**Exercise objective:** Each line below should be restated exactly, with nothing dropped.

**Provided records:**
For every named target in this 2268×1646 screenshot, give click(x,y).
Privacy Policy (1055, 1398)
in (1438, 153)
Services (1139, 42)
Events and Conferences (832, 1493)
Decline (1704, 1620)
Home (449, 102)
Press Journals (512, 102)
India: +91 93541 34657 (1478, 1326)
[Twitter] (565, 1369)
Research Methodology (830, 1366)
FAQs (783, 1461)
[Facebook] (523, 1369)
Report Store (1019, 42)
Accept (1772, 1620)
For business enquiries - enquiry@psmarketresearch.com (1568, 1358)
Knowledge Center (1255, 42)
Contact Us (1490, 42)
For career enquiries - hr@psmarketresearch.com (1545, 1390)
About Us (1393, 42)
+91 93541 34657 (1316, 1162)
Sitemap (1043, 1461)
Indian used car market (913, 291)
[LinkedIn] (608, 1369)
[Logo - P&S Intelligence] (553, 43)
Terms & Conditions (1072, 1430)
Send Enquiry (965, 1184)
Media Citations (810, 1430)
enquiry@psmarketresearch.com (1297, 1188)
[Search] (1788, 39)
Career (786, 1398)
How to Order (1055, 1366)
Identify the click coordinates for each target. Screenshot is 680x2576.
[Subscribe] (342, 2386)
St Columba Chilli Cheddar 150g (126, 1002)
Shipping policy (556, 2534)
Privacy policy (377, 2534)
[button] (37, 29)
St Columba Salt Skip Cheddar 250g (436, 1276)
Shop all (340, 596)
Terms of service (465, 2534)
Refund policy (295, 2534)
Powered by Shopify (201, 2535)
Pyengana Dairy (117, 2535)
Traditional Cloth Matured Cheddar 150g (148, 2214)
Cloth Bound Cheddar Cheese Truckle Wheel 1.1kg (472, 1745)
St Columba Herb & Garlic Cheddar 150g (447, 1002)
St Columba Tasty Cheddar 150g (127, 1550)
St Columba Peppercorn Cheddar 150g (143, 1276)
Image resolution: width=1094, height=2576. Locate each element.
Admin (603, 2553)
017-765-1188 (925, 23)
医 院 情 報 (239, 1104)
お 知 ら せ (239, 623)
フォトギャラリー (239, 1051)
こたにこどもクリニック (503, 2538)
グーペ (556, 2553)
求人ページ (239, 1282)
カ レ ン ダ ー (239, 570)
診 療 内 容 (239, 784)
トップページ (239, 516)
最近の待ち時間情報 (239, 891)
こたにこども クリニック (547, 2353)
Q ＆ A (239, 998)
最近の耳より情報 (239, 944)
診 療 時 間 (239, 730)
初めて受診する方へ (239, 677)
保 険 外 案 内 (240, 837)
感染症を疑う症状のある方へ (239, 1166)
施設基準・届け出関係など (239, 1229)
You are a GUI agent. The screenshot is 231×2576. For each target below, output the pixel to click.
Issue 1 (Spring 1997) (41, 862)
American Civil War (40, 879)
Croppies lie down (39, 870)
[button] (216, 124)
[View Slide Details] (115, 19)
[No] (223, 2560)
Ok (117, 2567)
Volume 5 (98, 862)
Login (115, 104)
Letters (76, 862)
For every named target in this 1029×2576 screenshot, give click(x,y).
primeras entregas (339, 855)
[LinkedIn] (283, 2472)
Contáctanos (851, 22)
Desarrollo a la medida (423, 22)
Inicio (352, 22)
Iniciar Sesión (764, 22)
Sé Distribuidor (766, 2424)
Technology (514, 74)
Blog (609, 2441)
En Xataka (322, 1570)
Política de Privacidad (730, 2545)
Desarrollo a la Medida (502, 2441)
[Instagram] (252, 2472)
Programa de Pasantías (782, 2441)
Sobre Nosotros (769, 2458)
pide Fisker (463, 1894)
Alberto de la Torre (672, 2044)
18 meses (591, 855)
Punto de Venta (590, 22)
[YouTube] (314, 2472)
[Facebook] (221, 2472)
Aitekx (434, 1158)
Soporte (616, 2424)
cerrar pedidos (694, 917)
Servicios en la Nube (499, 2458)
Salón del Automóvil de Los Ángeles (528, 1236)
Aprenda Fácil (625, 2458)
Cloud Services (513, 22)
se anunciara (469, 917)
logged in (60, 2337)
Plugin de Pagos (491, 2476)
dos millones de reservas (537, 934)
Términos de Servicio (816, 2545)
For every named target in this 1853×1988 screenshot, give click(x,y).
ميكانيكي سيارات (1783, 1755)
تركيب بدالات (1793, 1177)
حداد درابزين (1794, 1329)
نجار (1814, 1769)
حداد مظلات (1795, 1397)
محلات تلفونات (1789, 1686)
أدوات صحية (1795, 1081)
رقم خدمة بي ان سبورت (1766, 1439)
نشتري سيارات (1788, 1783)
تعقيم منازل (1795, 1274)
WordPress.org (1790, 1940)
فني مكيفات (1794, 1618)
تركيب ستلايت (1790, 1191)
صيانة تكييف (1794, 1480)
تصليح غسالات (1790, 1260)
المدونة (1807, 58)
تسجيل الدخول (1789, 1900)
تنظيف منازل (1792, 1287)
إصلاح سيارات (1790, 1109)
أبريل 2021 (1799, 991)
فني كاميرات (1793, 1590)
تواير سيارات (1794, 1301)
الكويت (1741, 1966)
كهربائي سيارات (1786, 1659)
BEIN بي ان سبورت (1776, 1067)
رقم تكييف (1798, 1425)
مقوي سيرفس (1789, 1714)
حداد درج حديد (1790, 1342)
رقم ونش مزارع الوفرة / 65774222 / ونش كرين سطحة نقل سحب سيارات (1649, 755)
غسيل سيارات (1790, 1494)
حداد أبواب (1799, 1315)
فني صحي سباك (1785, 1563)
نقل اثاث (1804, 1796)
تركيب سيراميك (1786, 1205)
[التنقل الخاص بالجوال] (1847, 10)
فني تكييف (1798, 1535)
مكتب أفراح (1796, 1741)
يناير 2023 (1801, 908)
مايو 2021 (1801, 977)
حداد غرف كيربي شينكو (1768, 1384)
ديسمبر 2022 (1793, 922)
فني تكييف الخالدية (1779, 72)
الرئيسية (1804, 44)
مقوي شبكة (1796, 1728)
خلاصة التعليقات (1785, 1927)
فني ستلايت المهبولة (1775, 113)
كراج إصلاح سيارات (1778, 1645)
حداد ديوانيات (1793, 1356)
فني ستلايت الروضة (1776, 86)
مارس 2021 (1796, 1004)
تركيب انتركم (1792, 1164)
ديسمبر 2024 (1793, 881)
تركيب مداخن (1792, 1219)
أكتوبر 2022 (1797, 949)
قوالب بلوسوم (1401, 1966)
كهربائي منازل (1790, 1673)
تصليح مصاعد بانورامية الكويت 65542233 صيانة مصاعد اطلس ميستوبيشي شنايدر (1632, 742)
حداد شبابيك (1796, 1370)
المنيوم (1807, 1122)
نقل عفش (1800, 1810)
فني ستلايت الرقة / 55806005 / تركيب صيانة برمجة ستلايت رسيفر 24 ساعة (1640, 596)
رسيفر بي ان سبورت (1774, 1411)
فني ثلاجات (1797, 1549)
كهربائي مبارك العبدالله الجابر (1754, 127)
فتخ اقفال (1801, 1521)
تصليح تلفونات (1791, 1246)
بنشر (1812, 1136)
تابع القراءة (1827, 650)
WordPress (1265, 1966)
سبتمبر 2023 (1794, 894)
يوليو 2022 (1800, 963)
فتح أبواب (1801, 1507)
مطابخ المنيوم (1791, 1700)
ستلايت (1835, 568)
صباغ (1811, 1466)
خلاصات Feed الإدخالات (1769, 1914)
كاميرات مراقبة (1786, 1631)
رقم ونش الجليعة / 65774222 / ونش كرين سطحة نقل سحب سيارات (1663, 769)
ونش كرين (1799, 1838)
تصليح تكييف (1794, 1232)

**Result of the task:**
For every named target in this 2268×1646 screenshot, give click(x,y).
Privacy Policy (1055, 1398)
in (1438, 153)
Services (1139, 42)
Events and Conferences (832, 1493)
Decline (1704, 1620)
Home (449, 102)
Press Journals (512, 102)
India: +91 93541 34657 (1478, 1326)
[Twitter] (565, 1369)
Research Methodology (830, 1366)
FAQs (783, 1461)
[Facebook] (523, 1369)
Report Store (1019, 42)
Accept (1772, 1620)
For business enquiries - enquiry@psmarketresearch.com (1568, 1358)
Knowledge Center (1255, 42)
Contact Us (1490, 42)
For career enquiries - hr@psmarketresearch.com (1545, 1390)
About Us (1393, 42)
+91 93541 34657 (1316, 1162)
Sitemap (1043, 1461)
Indian used car market (913, 291)
[LinkedIn] (608, 1369)
[Logo - P&S Intelligence] (553, 43)
Terms & Conditions (1072, 1430)
Send Enquiry (965, 1184)
Media Citations (810, 1430)
enquiry@psmarketresearch.com (1297, 1188)
[Search] (1788, 39)
Career (786, 1398)
How to Order (1055, 1366)
Identify the click coordinates for each target. Screenshot is 680x2576.
[Subscribe] (342, 2386)
St Columba Chilli Cheddar 150g (126, 1002)
Shipping policy (556, 2534)
Privacy policy (377, 2534)
[button] (37, 29)
St Columba Salt Skip Cheddar 250g (436, 1276)
Shop all (340, 596)
Terms of service (465, 2534)
Refund policy (295, 2534)
Powered by Shopify (201, 2535)
Pyengana Dairy (117, 2535)
Traditional Cloth Matured Cheddar 150g (148, 2214)
Cloth Bound Cheddar Cheese Truckle Wheel 1.1kg (472, 1745)
St Columba Herb & Garlic Cheddar 150g (447, 1002)
St Columba Tasty Cheddar 150g (127, 1550)
St Columba Peppercorn Cheddar 150g (143, 1276)
Image resolution: width=1094, height=2576. Locate each element.
Admin (603, 2553)
017-765-1188 (925, 23)
医 院 情 報 (239, 1104)
お 知 ら せ (239, 623)
フォトギャラリー (239, 1051)
こたにこどもクリニック (503, 2538)
グーペ (556, 2553)
求人ページ (239, 1282)
カ レ ン ダ ー (239, 570)
診 療 内 容 (239, 784)
トップページ (239, 516)
最近の待ち時間情報 (239, 891)
こたにこども クリニック (547, 2353)
Q ＆ A (239, 998)
最近の耳より情報 (239, 944)
診 療 時 間 (239, 730)
初めて受診する方へ (239, 677)
保 険 外 案 内 (240, 837)
感染症を疑う症状のある方へ (239, 1166)
施設基準・届け出関係など (239, 1229)
You are a GUI agent. The screenshot is 231×2576. For each target below, output the pixel to click.
Issue 1 (Spring 1997) (41, 862)
American Civil War (40, 879)
Croppies lie down (39, 870)
[button] (216, 124)
[View Slide Details] (115, 19)
[No] (223, 2560)
Ok (117, 2567)
Volume 5 (98, 862)
Login (115, 104)
Letters (76, 862)
For every named target in this 1029×2576 screenshot, give click(x,y).
primeras entregas (339, 855)
[LinkedIn] (283, 2472)
Contáctanos (851, 22)
Desarrollo a la medida (423, 22)
Inicio (352, 22)
Iniciar Sesión (764, 22)
Sé Distribuidor (766, 2424)
Technology (514, 74)
Blog (609, 2441)
En Xataka (322, 1570)
Política de Privacidad (730, 2545)
Desarrollo a la Medida (502, 2441)
[Instagram] (252, 2472)
Programa de Pasantías (782, 2441)
Sobre Nosotros (769, 2458)
pide Fisker (463, 1894)
Alberto de la Torre (672, 2044)
18 meses (591, 855)
Punto de Venta (590, 22)
[YouTube] (314, 2472)
[Facebook] (221, 2472)
Aitekx (434, 1158)
Soporte (616, 2424)
cerrar pedidos (694, 917)
Servicios en la Nube (499, 2458)
Salón del Automóvil de Los Ángeles (528, 1236)
Aprenda Fácil (625, 2458)
Cloud Services (513, 22)
se anunciara (469, 917)
logged in (60, 2337)
Plugin de Pagos (491, 2476)
dos millones de reservas (537, 934)
Términos de Servicio (816, 2545)
For every named target in this 1853×1988 screenshot, give click(x,y).
ميكانيكي سيارات (1783, 1755)
تركيب بدالات (1793, 1177)
حداد درابزين (1794, 1329)
نجار (1814, 1769)
حداد مظلات (1795, 1397)
محلات تلفونات (1789, 1686)
أدوات صحية (1795, 1081)
رقم خدمة بي ان سبورت (1766, 1439)
نشتري سيارات (1788, 1783)
تعقيم منازل (1795, 1274)
WordPress.org (1790, 1940)
فني مكيفات (1794, 1618)
تركيب ستلايت (1790, 1191)
صيانة تكييف (1794, 1480)
تصليح غسالات (1790, 1260)
المدونة (1807, 58)
تسجيل الدخول (1789, 1900)
تنظيف منازل (1792, 1287)
إصلاح سيارات (1790, 1109)
أبريل 2021 (1799, 991)
فني كاميرات (1793, 1590)
تواير سيارات (1794, 1301)
الكويت (1741, 1966)
كهربائي سيارات (1786, 1659)
BEIN بي ان سبورت (1776, 1067)
رقم تكييف (1798, 1425)
مقوي سيرفس (1789, 1714)
حداد درج حديد (1790, 1342)
رقم ونش مزارع الوفرة / 65774222 / ونش كرين سطحة نقل سحب سيارات (1649, 755)
غسيل سيارات (1790, 1494)
حداد أبواب (1799, 1315)
فني صحي سباك (1785, 1563)
نقل اثاث (1804, 1796)
تركيب سيراميك (1786, 1205)
[التنقل الخاص بالجوال] (1847, 10)
فني تكييف (1798, 1535)
مكتب أفراح (1796, 1741)
يناير 2023 (1801, 908)
مايو 2021 (1801, 977)
حداد غرف كيربي شينكو (1768, 1384)
ديسمبر 2022 (1793, 922)
فني تكييف الخالدية (1779, 72)
الرئيسية (1804, 44)
مقوي شبكة (1796, 1728)
خلاصة التعليقات (1785, 1927)
فني ستلايت المهبولة (1775, 113)
كراج إصلاح سيارات (1778, 1645)
حداد ديوانيات (1793, 1356)
فني ستلايت الروضة (1776, 86)
مارس 2021 (1796, 1004)
تركيب انتركم (1792, 1164)
ديسمبر 2024 (1793, 881)
تركيب مداخن (1792, 1219)
أكتوبر 2022 (1797, 949)
قوالب بلوسوم (1401, 1966)
كهربائي منازل (1790, 1673)
تصليح مصاعد بانورامية الكويت 65542233 صيانة مصاعد اطلس ميستوبيشي شنايدر (1632, 742)
حداد شبابيك (1796, 1370)
المنيوم (1807, 1122)
نقل عفش (1800, 1810)
فني ستلايت الرقة / 55806005 / تركيب صيانة برمجة ستلايت رسيفر 24 ساعة (1640, 596)
رسيفر بي ان سبورت (1774, 1411)
فني ثلاجات (1797, 1549)
كهربائي مبارك العبدالله الجابر (1754, 127)
فتخ اقفال (1801, 1521)
تصليح تلفونات (1791, 1246)
بنشر (1812, 1136)
تابع القراءة (1827, 650)
WordPress (1265, 1966)
سبتمبر 2023 (1794, 894)
يوليو 2022 (1800, 963)
فتح أبواب (1801, 1507)
مطابخ المنيوم (1791, 1700)
ستلايت (1835, 568)
صباغ (1811, 1466)
خلاصات Feed الإدخالات (1769, 1914)
كاميرات مراقبة (1786, 1631)
رقم ونش الجليعة / 65774222 / ونش كرين سطحة نقل سحب سيارات (1663, 769)
ونش كرين (1799, 1838)
تصليح تكييف (1794, 1232)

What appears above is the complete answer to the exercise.